What to produce →
What is needed is an exact retyping of each entry, pictures excluded.

▬▬▬▬▬▬▬▬▬▬

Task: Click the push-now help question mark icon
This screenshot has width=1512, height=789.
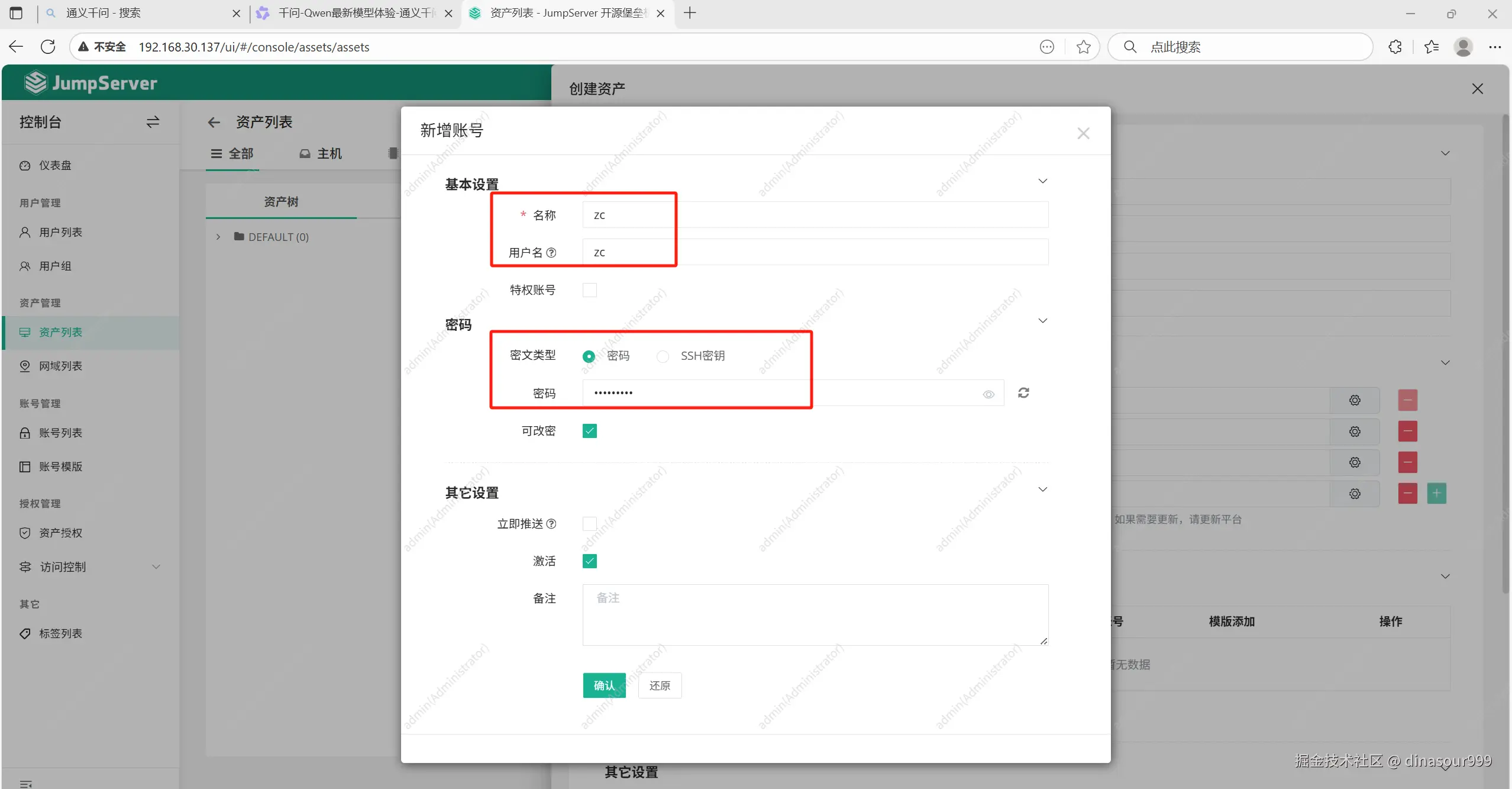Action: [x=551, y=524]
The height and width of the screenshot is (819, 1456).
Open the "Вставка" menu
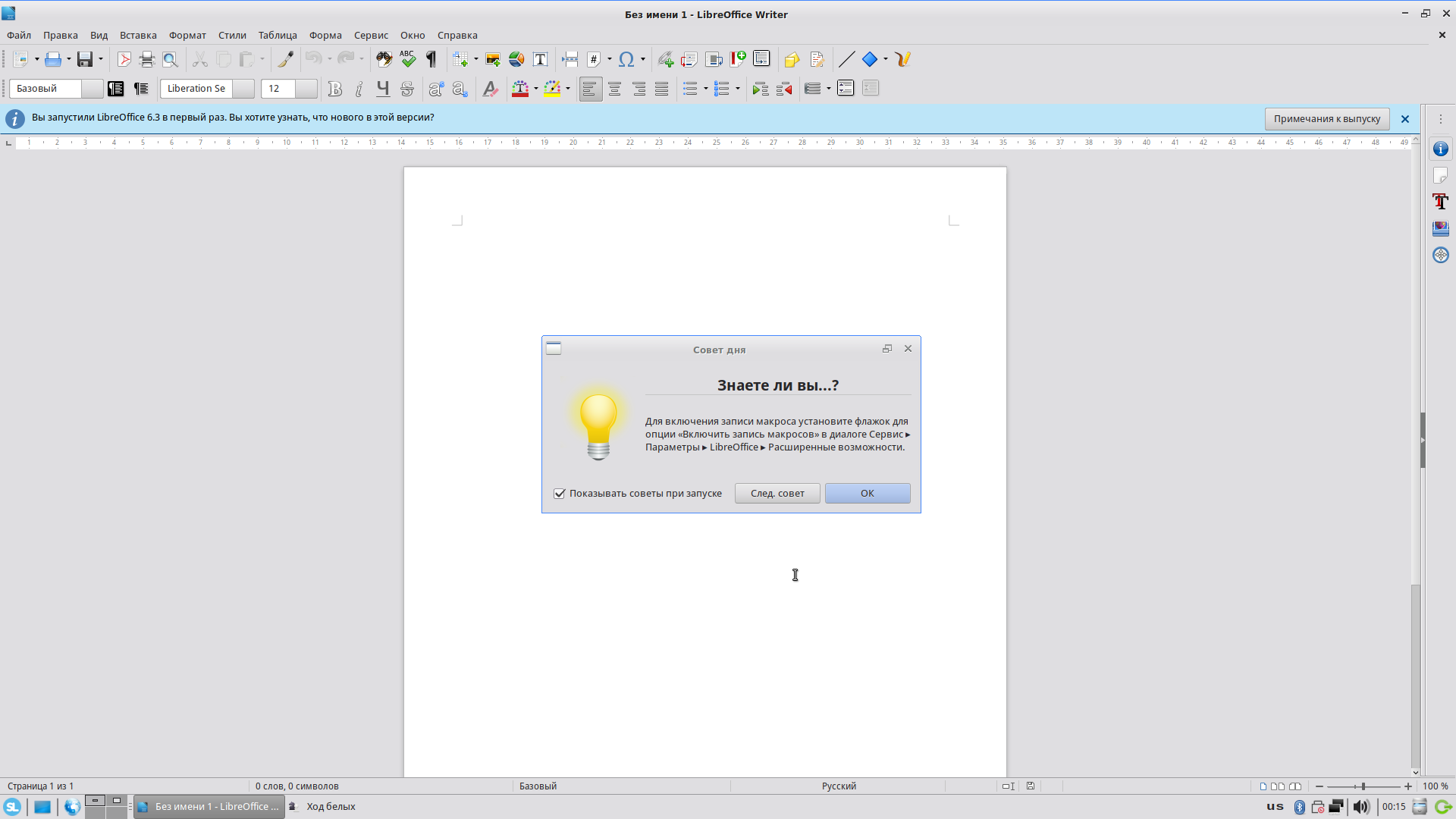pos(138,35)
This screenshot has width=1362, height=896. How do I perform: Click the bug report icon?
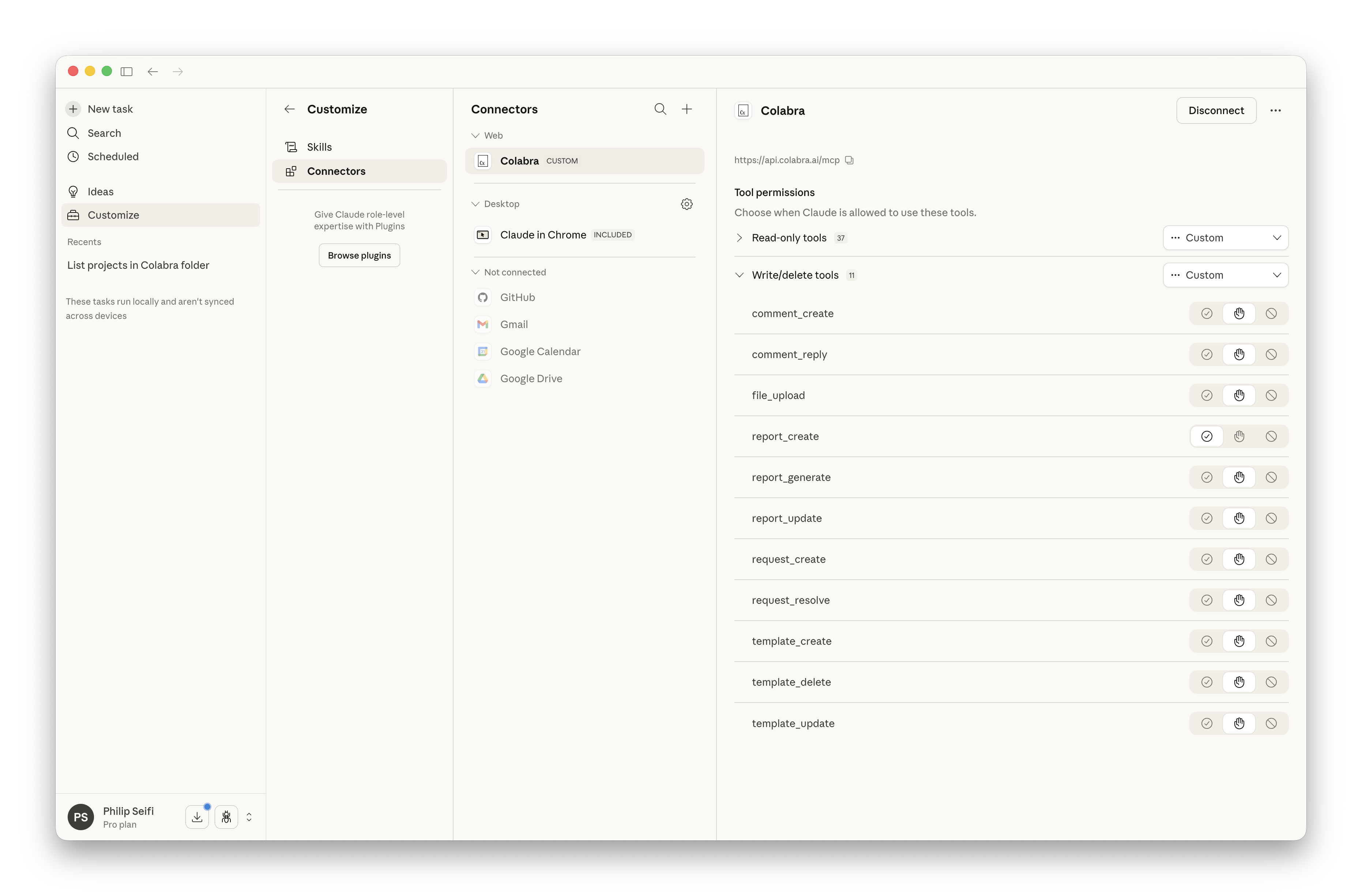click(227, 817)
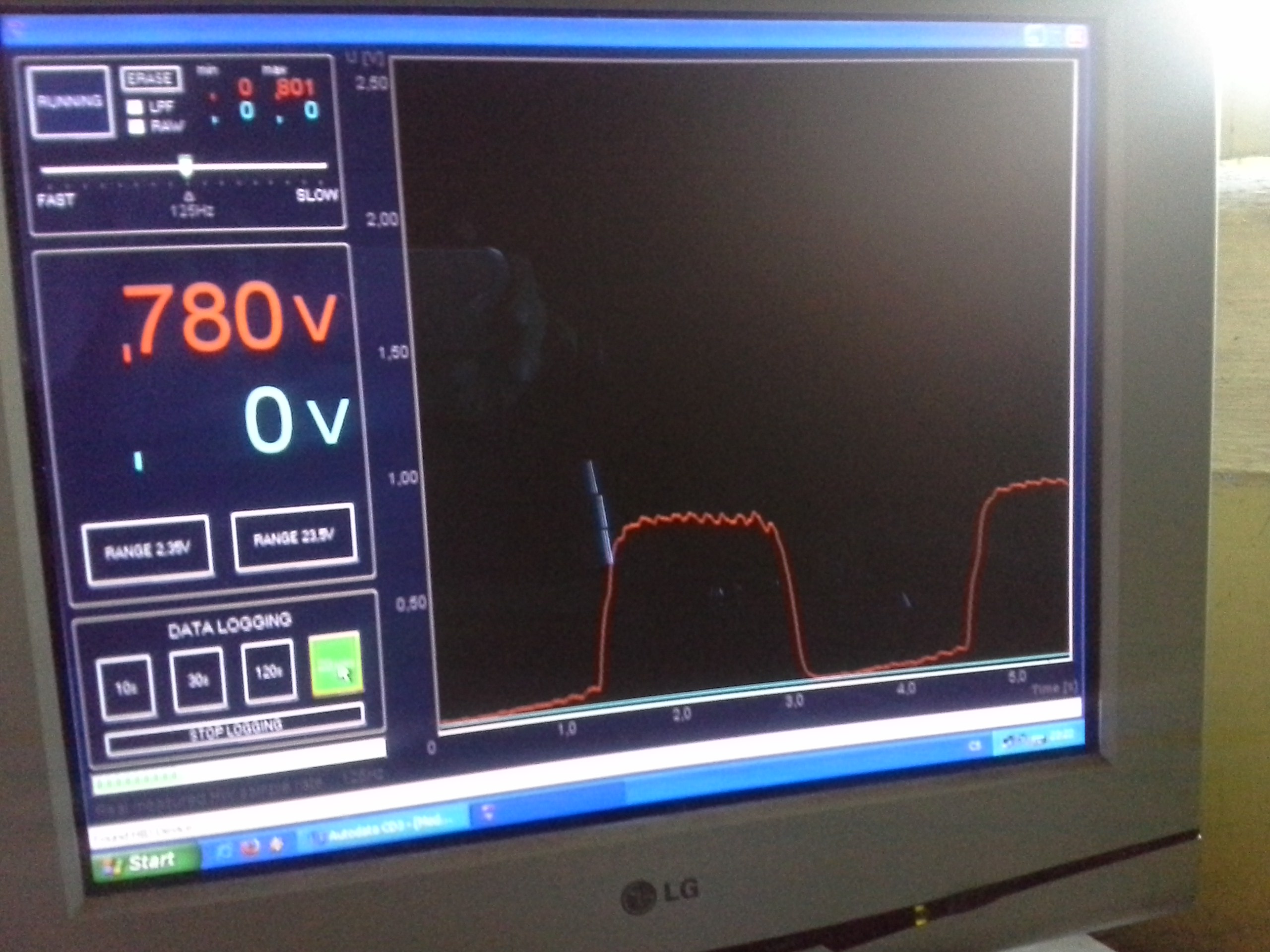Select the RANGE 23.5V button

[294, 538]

▬▬▬▬▬▬▬▬▬▬

Solved problem →
Task: Click the push-now help question mark icon
This screenshot has width=1512, height=789.
Action: [x=551, y=524]
The height and width of the screenshot is (819, 1456).
Open the "Вставка" menu
pos(138,35)
This screenshot has width=1362, height=896. How do I perform: Click the bug report icon?
click(227, 817)
Select the RANGE 23.5V button

[294, 538]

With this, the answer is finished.